The question asks is it 'impossible' to crash a plane because of GE?

I don't recall anyone saying that it would be impossible to 'crash' a plane into the pentagon building because GE would stop or hinder a plane from 'crashing'.

What I have said from the beginning is that a 757 cannot be brought low enough in a stable landing attitude at the cruising speed of 400 knots or so to hit the pentagon as low to the ground that it was hit. If the pilot had slowed to a landing speed of 150 mph he could get the plane stabily to that height. Without lowering the speed as well as application of airbraking systems, lift dampeners, and trim flaps to slow enough to get to that height above the ground, the trajectory is 'impossible'.

The Boeing 757 is not known as an 'acrobatic aircraft'.

I would doubt the most experienced military / stunt fliers in the world would attempt entering into GE at high speed. In order to 'push' through the dynamic ram flow of air between the wing and the ground surface, split miliseconds of control factors would have to be accounted for in order to compensate for changing AoA. Ground interferences such as buildings and topography would also seriously affect the pilots ability to make control adjustments at almost impossible speeds in order to keep the craft stable for as long an approach as was achieved.

Compounding all the above issues, you now ask me to make a 'leap of faith' that, inexperienced Cessna flier Hani Hanjour, (who had never before controlled a 757), miraculously controlled that plane in ever changing GE conditions more professionally than any experienced Boeing pilot would dare attempt.

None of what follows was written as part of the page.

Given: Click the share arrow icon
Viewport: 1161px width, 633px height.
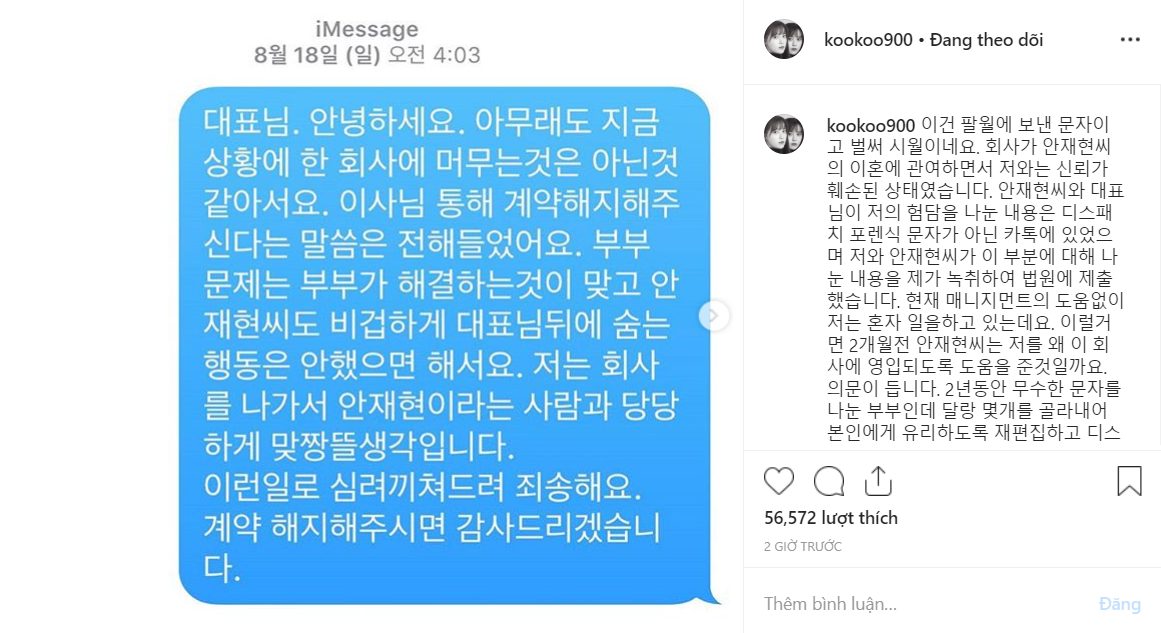Looking at the screenshot, I should tap(878, 480).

It has often been pointed out that Hani Hanjour could fly the 757 with a minimum of experience. I can believe that - the 757 is often quoted by pilots to be a very easy aircraft to fly. Flying at cruise speed at altitude in a 757, I think could be accomplished by almost anyone if someone showed you the basics.

Bringing the thing into 'terrain-hugging' GE flight at full speed, I would think would require a much more extensive training. You will have to get some serious evidence to prove the case to me that Hani Hanjour could have possibly performed this manuever.

Actually, there is a schematic 'scale' drawing superimposing the 757 profile against the building which shows that IF the body hit at the height of the impact zone, the port engine pod would have been dragging through the...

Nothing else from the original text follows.